Clé de voûte de la loi du 26 juillet 2005 relative au développement des services à la personne, le chèque emploi service universel (Cesu), lancé en février 2006, a été présenté d’abord comme un nouvel outil au service de la politique sociale des entreprises, au même titre que le chèque restaurant. Ce que l’on a moins dit, c’est que ce nouveau mode de paiement pouvait aussi intéresser les collectivités locales. Dans sa version préfinancée, il permet en effet de verser des prestations sociales en nature, dont l’allocation personnalisée d’autonomie (APA), gérée par les départements. Cinq conseils généraux – la Haute-Corse, la Haute-Vienne, la Nièvre, les Pyrénées-Orientales et la Saône-et-Loire – se sont ainsi saisis de ce dispositif, tandis que plusieurs autres, dont la Loire, seraient sur le point de se lancer.

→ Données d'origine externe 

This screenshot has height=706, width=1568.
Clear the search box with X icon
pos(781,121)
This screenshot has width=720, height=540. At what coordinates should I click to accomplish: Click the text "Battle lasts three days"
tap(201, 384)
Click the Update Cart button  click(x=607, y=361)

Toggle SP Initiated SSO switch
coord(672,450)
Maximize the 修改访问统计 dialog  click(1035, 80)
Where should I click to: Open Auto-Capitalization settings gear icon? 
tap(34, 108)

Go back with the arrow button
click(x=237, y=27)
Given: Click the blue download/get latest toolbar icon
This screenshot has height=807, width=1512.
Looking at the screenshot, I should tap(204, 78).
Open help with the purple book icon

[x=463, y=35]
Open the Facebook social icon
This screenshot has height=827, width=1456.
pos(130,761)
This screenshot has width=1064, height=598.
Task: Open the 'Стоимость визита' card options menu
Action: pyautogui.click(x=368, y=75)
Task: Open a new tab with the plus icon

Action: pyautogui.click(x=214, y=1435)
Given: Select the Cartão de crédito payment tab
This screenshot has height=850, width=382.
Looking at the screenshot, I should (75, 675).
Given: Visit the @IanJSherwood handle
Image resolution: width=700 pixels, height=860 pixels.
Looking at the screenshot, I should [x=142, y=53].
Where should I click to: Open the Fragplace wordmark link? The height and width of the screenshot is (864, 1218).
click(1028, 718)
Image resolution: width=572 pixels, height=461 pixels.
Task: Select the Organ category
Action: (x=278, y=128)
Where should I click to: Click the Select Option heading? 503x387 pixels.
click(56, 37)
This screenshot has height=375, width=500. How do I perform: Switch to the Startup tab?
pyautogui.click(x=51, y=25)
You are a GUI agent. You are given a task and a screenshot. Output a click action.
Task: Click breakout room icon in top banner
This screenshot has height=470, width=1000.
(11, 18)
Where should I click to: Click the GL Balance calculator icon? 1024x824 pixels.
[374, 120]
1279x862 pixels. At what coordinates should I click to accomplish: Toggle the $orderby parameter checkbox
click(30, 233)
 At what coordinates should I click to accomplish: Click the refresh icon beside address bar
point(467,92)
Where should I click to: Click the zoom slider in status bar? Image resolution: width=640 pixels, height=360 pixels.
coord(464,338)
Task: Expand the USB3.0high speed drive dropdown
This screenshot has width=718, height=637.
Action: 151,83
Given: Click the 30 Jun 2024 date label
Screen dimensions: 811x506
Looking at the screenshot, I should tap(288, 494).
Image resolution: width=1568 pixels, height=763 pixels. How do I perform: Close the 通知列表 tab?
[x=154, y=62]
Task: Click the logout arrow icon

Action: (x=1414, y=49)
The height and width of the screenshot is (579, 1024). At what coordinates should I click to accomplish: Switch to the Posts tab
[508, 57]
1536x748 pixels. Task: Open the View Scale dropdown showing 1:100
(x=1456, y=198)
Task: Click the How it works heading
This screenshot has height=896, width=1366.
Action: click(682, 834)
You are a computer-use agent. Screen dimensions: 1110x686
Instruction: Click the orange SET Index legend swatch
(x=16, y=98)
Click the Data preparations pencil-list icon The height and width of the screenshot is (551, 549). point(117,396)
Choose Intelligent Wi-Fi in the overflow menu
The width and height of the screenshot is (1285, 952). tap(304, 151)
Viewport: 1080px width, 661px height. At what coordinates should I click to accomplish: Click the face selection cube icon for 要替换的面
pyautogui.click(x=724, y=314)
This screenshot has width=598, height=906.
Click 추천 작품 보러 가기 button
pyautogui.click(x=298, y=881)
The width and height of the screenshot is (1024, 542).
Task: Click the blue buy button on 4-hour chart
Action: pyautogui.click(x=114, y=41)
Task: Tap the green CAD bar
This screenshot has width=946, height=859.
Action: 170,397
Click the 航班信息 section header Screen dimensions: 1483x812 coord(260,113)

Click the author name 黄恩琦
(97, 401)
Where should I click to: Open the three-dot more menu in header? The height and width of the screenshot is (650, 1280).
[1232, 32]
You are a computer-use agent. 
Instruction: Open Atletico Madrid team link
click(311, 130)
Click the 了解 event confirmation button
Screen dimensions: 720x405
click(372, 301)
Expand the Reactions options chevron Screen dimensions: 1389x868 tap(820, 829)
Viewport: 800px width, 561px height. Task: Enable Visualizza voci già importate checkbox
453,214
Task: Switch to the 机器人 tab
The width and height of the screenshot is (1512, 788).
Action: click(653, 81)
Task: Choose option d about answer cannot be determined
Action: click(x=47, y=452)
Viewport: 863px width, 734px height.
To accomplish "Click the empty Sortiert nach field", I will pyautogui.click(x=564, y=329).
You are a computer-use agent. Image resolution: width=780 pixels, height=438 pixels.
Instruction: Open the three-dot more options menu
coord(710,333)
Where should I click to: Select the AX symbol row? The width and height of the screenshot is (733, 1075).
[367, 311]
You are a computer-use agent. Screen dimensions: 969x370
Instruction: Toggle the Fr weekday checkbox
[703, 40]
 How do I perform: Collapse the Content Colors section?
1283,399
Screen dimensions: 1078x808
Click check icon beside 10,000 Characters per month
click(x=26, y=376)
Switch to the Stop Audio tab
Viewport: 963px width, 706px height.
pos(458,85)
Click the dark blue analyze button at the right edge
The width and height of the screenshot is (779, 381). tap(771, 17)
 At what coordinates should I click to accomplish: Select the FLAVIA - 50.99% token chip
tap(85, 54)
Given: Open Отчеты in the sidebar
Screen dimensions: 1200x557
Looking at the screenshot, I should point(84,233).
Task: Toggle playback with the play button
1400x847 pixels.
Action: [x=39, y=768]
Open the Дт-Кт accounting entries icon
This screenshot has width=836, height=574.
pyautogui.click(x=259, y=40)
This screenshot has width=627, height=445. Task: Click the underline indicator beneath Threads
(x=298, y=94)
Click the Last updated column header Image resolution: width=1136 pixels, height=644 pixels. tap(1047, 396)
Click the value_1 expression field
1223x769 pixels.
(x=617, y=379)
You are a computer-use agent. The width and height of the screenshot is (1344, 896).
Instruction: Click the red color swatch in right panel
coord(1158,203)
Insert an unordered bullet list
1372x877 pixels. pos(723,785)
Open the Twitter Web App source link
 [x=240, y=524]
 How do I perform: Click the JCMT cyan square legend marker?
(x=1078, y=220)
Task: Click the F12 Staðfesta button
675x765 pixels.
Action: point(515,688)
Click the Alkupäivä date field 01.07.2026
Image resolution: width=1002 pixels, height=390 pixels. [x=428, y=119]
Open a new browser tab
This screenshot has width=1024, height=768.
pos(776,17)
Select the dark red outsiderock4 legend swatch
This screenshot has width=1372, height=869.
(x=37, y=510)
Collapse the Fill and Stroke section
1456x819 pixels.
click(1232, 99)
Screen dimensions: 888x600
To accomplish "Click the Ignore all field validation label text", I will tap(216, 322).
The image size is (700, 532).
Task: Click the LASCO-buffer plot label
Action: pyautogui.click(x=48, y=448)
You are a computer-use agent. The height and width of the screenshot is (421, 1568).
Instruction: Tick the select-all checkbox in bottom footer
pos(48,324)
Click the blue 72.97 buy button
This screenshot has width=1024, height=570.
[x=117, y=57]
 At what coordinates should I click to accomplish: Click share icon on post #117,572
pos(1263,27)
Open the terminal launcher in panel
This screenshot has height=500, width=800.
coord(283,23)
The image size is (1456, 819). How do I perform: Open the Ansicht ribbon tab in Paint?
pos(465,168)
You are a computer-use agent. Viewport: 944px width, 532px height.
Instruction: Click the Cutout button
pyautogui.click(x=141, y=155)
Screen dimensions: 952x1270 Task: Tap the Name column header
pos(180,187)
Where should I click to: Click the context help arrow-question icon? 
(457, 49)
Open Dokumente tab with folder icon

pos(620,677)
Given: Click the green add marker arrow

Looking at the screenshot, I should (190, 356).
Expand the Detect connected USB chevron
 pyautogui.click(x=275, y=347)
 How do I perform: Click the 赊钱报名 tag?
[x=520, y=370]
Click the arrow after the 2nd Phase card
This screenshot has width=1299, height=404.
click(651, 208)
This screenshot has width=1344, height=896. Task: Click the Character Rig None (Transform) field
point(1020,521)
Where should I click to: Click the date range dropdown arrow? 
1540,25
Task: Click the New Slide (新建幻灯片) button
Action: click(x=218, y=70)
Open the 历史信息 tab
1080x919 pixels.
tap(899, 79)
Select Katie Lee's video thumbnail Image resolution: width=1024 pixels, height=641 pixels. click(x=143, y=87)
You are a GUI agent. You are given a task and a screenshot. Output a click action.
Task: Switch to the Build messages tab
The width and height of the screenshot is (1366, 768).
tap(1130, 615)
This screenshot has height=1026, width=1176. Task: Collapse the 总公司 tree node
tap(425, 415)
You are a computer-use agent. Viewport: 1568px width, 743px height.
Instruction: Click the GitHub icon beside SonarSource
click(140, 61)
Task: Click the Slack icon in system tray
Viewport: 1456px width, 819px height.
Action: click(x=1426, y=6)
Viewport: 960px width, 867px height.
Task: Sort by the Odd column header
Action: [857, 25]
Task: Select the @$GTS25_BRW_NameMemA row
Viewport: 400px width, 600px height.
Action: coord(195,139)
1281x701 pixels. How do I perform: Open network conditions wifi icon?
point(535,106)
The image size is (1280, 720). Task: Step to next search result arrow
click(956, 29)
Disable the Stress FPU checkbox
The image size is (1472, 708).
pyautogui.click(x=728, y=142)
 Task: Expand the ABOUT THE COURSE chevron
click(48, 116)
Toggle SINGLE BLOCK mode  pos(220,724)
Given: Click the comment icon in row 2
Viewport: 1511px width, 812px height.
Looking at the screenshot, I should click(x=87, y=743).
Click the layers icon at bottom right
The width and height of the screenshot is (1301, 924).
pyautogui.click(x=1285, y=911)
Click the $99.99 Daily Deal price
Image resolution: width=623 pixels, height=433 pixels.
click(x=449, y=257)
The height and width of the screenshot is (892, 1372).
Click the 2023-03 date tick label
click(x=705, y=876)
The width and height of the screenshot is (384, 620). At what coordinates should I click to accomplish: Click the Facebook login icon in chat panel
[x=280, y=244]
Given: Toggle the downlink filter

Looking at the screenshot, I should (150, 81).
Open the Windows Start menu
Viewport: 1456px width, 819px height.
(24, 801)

L’ancien titre emploi service (TES) permettait déjà aux départements de verser l’APA sous forme de chèque préfinancé, mais uniquement lorsque le plan d’aide optait pour l’intervention d’un organisme prestataire. La principale nouveauté du Cesu est d’élargir cette fonctionnalité à toutes les prestations sociales en nature, y compris si les services sont rendus en gré à gré. Le conseil général des Pyrénées-Orientales, qui avait adopté le TES dès 2005, a donc étendu, en avril dernier, le paiement par Cesu à la totalité de l’APA ainsi qu’à la prestation de compensation du handicap et aux interventions à domicile prévues par l’aide sociale à l’enfance. Depuis, 8 000 bénéficiaires reçoivent chaque mois un carnet de chèques à montant prédéfini. Nominatif, chaque chèque permet de rémunérer une heure de services, en emploi direct ou par l’intermédiaire d’un prestataire.
Lisibilité
Selon Roland Giraud, directeur général adjoint en charge de la solidarité, le premier intérêt de ce dispositif est de rendre plus lisible l’action sociale du département : « En matérialisant l’aide, le Cesu permet à l’usager de mieux identifier le rôle de la collectivité publique, en particulier quand le paiement par chèque vient remplacer le tiers payant, c’est-à-dire le versement direct de l’APA aux services d’aide à domicile. » Un système qui présente aussi l’avantage de replacer l’usager au cœur de l’action publique, « puisque c’est lui qui perçoit directement l’allocation, conformément à l’esprit de la loi », précise le directeur du conseil de gestion (1), Alain Porteils.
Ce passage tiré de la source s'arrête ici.